RECORD EXTRACTS:
========================
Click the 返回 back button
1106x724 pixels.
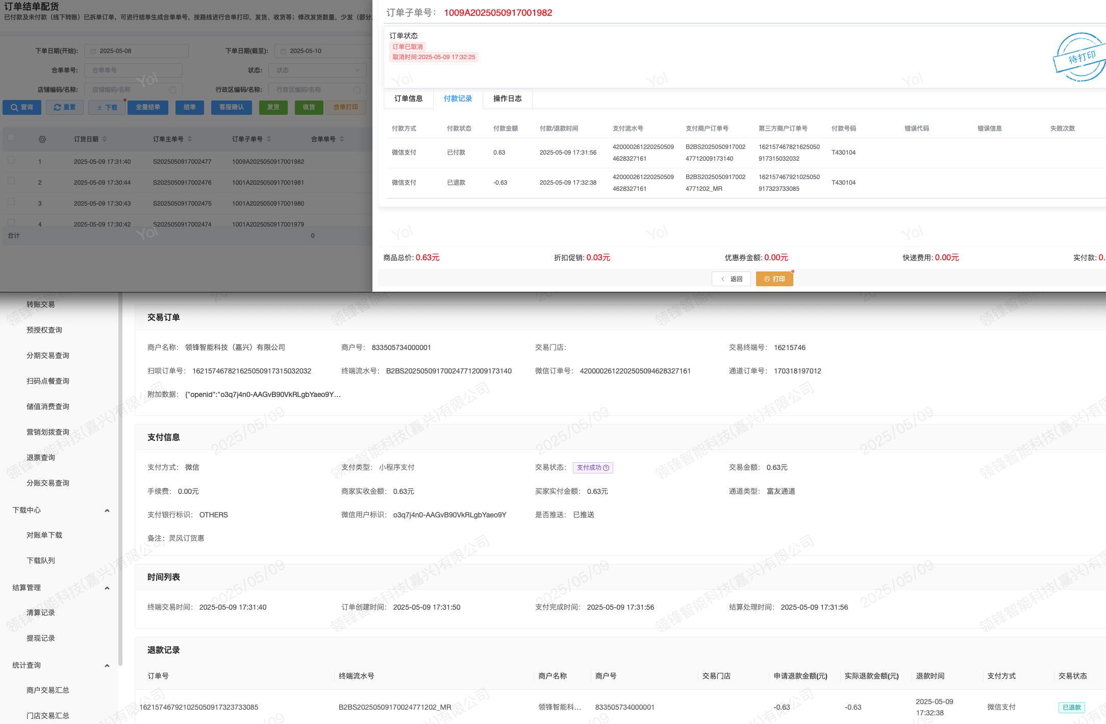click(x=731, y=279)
========================
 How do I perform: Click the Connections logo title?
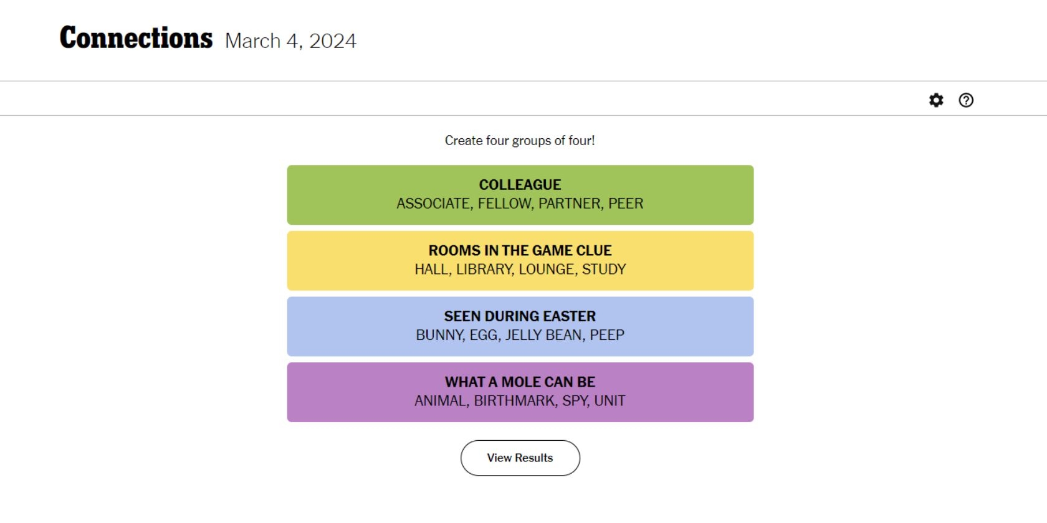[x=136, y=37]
========================
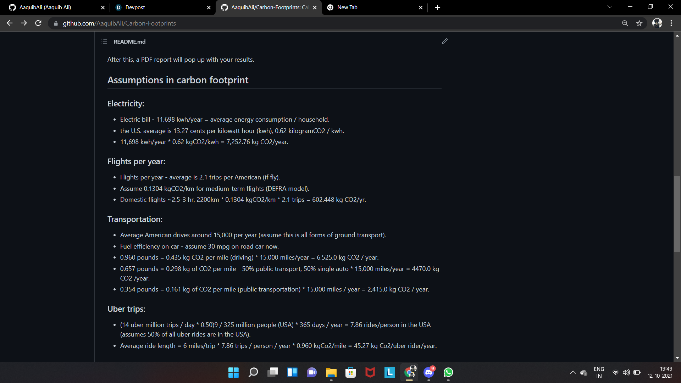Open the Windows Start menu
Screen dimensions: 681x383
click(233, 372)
========================
REQUIRED TASK:
Starting at the line that has "How do I perform: Click" and ending after the line that has "[x=136, y=37]", output those entry lines as a JSON list of strings, one string per line, with blank lines skipped. Leave the pictures out.

COMPLETE OUTPUT:
[
  " How do I perform: Click the Connections logo title?",
  "[x=136, y=37]"
]